Convert the rows beginning at the line that contains "This screenshot has width=1204, height=982." and ending after the line that contains "should pyautogui.click(x=413, y=235)." into a two-column CSV with the header text,answer, one CSV line per row. Put each row's text under text and its answer under answer, each in a single quoted field with line breaks replaced by spaces.

──────── EXERCISE INPUT ────────

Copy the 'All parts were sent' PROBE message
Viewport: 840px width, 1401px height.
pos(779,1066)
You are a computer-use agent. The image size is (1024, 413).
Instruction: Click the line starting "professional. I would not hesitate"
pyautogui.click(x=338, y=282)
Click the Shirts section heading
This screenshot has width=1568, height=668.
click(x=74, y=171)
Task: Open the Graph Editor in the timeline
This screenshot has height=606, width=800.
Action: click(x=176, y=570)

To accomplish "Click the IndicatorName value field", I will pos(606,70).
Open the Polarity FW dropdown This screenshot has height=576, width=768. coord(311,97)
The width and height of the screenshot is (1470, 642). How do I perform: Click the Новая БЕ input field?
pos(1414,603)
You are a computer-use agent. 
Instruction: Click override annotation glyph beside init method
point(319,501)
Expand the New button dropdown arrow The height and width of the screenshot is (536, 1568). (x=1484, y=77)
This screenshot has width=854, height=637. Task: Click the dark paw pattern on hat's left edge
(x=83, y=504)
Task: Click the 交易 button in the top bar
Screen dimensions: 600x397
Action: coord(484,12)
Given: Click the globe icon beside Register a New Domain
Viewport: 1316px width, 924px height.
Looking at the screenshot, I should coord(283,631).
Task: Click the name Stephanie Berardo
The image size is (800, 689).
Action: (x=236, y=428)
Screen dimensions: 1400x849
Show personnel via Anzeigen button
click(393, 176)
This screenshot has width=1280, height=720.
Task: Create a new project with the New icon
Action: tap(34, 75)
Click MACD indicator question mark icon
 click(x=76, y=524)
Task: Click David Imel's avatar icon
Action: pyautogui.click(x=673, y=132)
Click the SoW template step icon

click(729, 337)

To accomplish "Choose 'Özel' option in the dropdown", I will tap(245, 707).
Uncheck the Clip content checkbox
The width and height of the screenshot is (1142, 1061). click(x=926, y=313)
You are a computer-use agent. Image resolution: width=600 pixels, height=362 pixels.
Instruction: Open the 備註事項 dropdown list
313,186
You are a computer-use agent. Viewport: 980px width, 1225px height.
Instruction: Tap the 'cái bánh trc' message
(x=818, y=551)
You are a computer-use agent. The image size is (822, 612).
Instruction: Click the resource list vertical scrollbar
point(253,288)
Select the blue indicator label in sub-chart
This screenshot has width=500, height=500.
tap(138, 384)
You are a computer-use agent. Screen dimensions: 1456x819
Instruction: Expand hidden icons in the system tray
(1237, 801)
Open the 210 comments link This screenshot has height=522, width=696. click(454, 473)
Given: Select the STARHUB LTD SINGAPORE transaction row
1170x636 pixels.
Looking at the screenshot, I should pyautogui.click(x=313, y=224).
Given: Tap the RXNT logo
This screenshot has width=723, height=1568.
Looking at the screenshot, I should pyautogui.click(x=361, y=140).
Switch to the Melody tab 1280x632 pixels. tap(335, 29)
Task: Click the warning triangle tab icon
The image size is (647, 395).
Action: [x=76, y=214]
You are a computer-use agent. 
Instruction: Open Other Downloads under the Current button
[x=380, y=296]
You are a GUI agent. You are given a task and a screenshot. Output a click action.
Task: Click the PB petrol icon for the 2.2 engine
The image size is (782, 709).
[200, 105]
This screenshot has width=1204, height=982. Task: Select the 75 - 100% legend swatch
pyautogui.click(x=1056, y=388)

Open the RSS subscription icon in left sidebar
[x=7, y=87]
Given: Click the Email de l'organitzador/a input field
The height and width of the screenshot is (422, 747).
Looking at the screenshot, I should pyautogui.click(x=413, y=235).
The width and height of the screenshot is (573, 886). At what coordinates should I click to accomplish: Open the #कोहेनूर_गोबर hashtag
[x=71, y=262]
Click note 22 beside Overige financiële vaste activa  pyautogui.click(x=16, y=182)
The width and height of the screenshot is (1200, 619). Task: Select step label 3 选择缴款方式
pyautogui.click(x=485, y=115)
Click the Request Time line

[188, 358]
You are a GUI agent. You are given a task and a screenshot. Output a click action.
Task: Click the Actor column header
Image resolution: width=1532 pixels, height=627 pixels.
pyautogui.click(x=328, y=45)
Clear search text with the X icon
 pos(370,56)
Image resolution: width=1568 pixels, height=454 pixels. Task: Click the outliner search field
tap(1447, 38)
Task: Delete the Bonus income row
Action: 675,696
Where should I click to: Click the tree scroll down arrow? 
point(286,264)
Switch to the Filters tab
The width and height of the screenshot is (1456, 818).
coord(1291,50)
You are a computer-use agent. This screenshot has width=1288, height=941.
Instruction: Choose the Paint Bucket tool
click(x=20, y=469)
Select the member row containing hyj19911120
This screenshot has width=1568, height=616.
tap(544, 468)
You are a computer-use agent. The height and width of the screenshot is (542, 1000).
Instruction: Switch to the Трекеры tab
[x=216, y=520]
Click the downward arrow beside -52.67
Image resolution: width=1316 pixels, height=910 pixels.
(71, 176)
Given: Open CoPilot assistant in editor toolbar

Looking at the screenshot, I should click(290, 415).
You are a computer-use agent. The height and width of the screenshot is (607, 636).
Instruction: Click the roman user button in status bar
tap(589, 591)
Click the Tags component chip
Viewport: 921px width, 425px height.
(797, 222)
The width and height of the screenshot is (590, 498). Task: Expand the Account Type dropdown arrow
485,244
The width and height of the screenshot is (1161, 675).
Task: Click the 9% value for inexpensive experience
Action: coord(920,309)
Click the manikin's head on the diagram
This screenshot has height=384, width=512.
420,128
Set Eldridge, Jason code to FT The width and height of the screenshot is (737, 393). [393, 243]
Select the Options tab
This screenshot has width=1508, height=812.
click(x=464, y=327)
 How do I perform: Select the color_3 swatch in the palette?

────────

* ANSWER BELOW
text,answer
"This screenshot has width=1204, height=982. Task: Select the 75 - 100% legend swatch","pyautogui.click(x=1056, y=388)"
"Open the RSS subscription icon in left sidebar","[x=7, y=87]"
"Given: Click the Email de l'organitzador/a input field The height and width of the screenshot is (422, 747).","Looking at the screenshot, I should pyautogui.click(x=413, y=235)."